"Children generally have low awareness and limited capacity to adapt to impacts of climate change," Nhue said at conference attended by experts from various non-governmental organisations in Hanoi this week.
"They have limited access to assets, information and government resources," he said.
At the conference, experts shared their experiences and measures taken to cope with climate change.
Statistics released by Plan in Vietnam showed that more than 90 percent of people killed in the 2011 Mekong floods were under 16 years old.
Nhue said that besides the risk of fatalities, children are vulnerable to diseases related to lack of clean water and poor hygienic conditions.
Ho Ngoc Son, manager of the Agriculture and Forestry Research and Development Centre for the Northern Mountainous Region, said climate change continues to remain a low priority among local agencies.
"There are no guidelines and sources of funds for climate change activities at the local level, schools and the community," he said.

Data extract

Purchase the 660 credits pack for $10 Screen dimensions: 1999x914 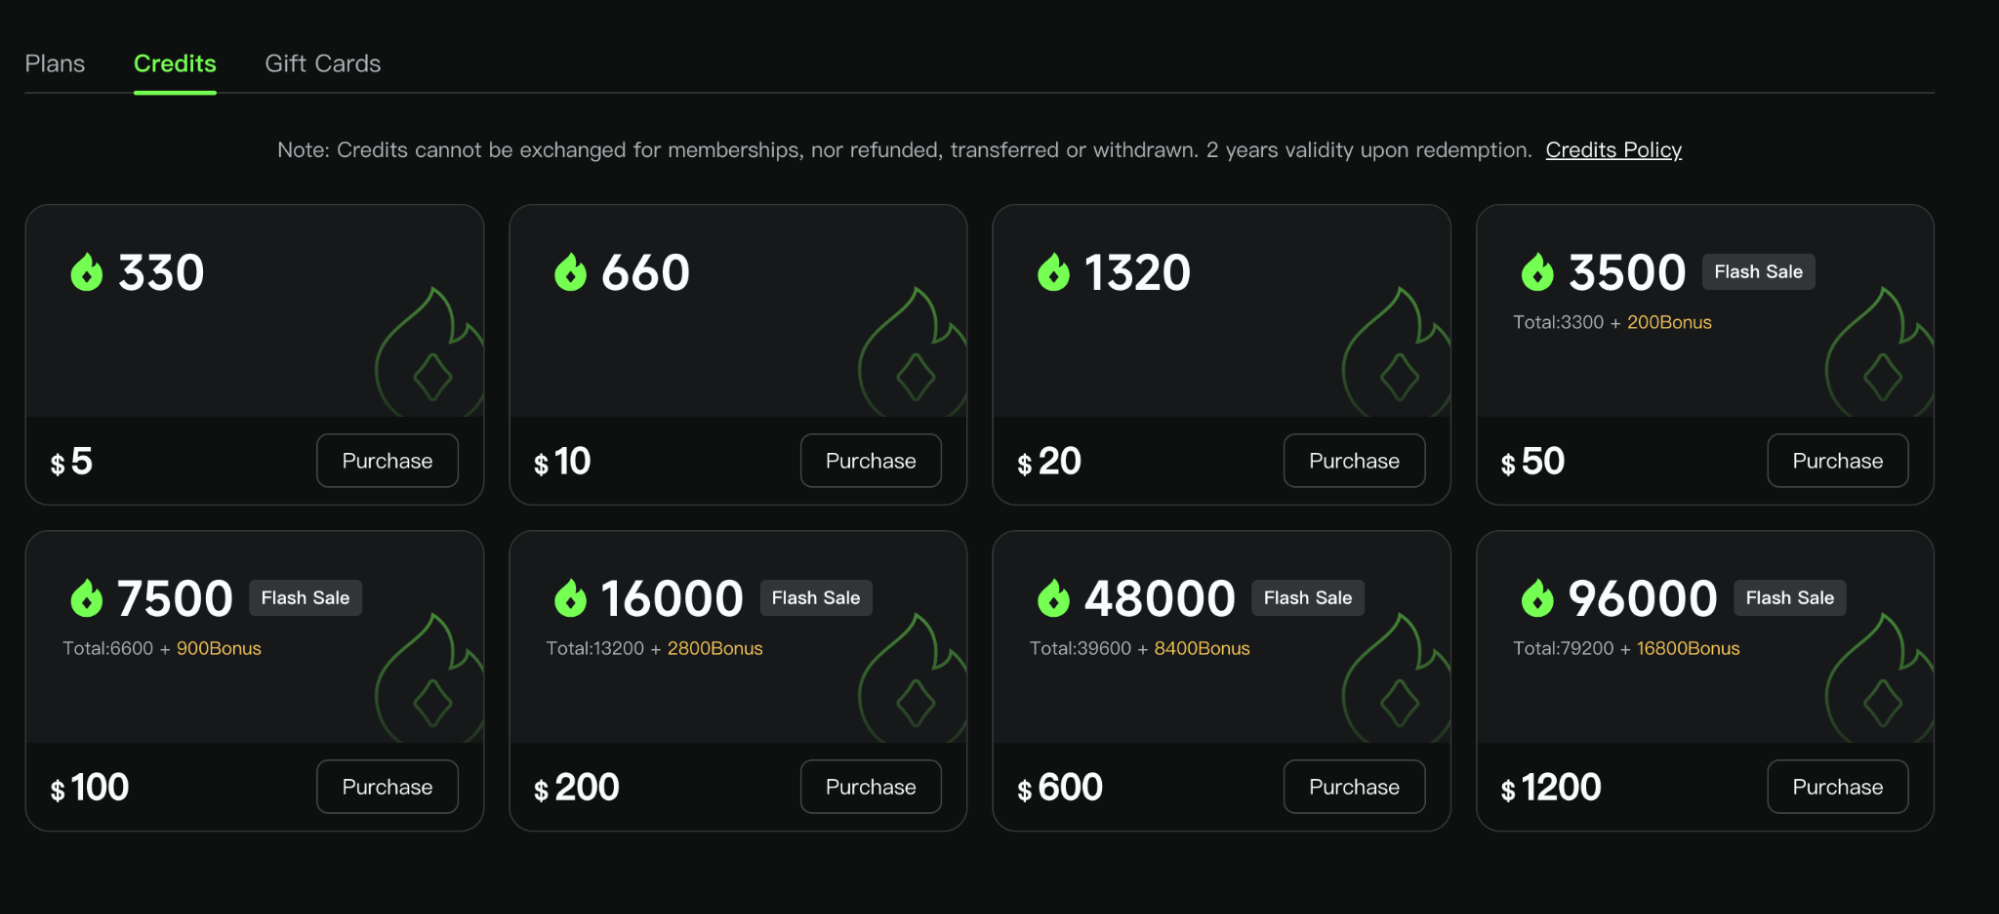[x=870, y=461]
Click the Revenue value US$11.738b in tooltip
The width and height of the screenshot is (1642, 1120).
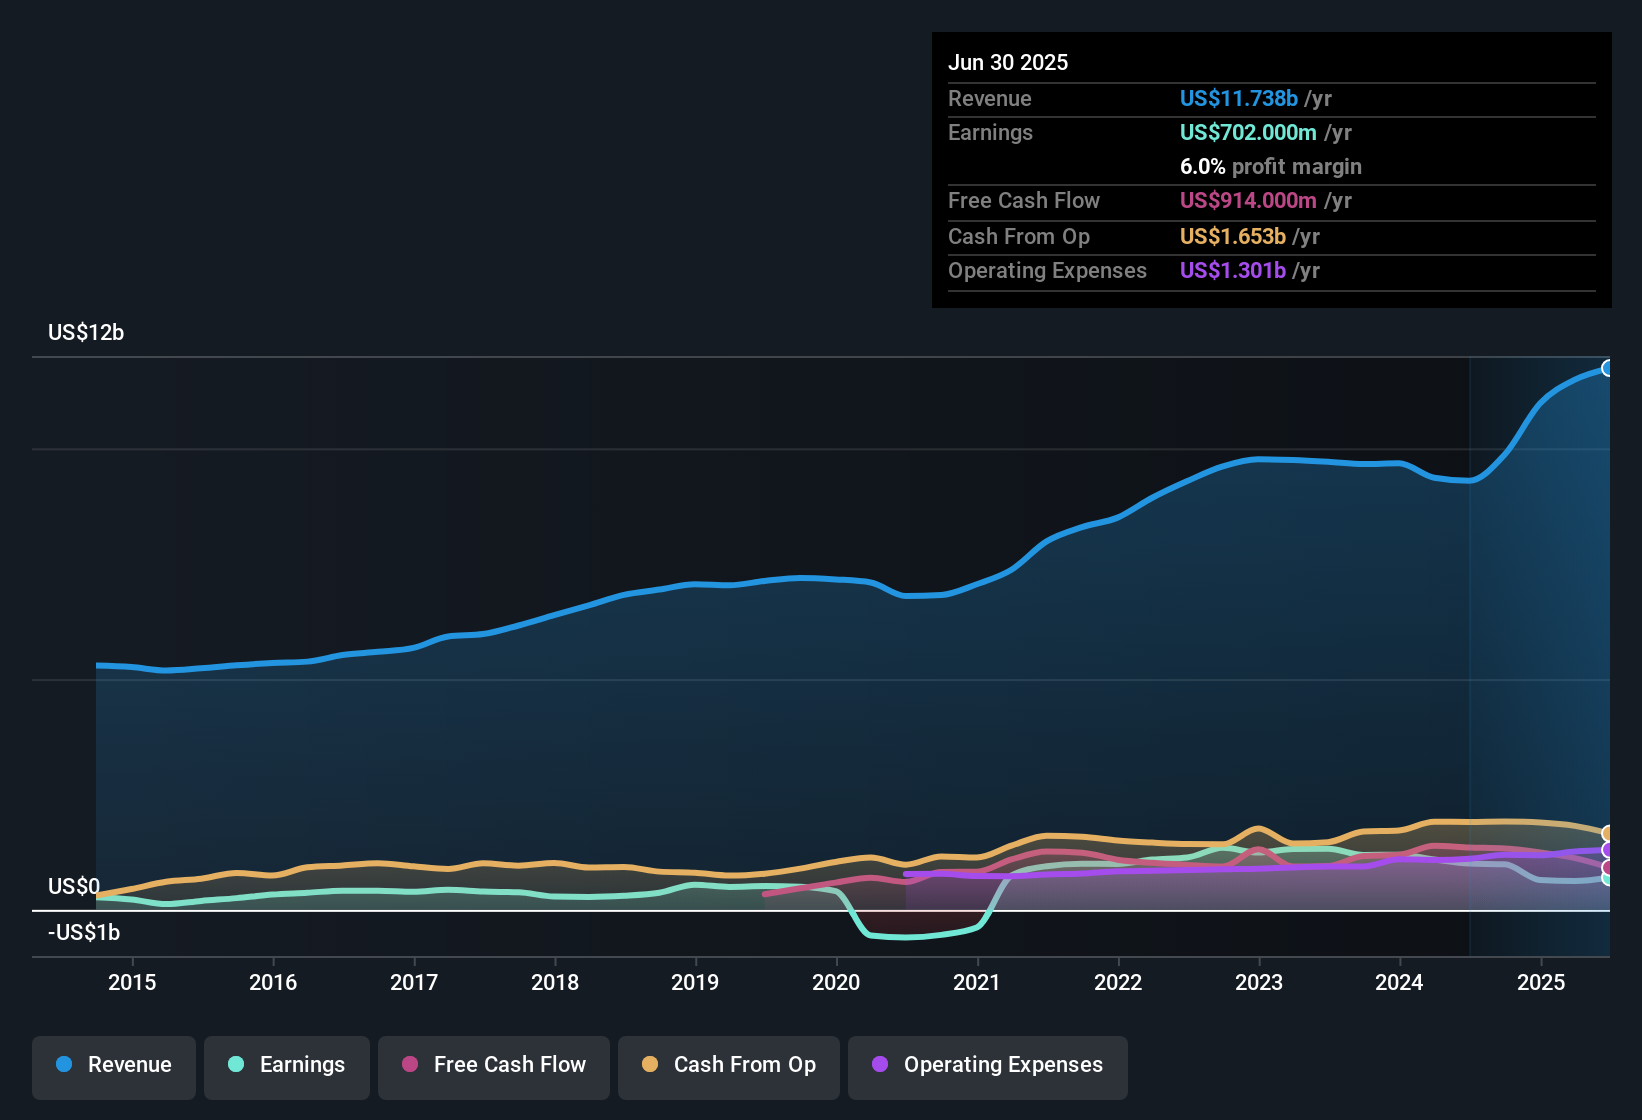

What to work on
1 > Can you repeat verbatim the part of the article on children and climate change that begins at the words "At the conference, experts" and ends after "poor hygienic conditions."?
2 > Could you continue the article on children and climate change, picking up right after its final sentence?

Task-by-task outputs
1 >
At the conference, experts shared their experiences and measures taken to cope with climate change.
Statistics released by Plan in Vietnam showed that more than 90 percent of people killed in the 2011 Mekong floods were under 16 years old.
Nhue said that besides the risk of fatalities, children are vulnerable to diseases related to lack of clean water and poor hygienic conditions.

2 >
Ta Thi Thanh Huong, a climate change policy officer at the United Nations Development Programme, called on the Vietnamese government to develop action plans in localities.
"This is to ensure that migrants and vulnerable residents, including the elderly and children have access to climate change information," Huong said.
Nhue proposed that more research on the impact of climate change on children be conducted, and for schools to provide training tool kits, story books and cartoons on climate change.
Projects undertaken by communities, schools and youth clubs on strengthening community resilience to climate change should receive small seed grants, Nhue added.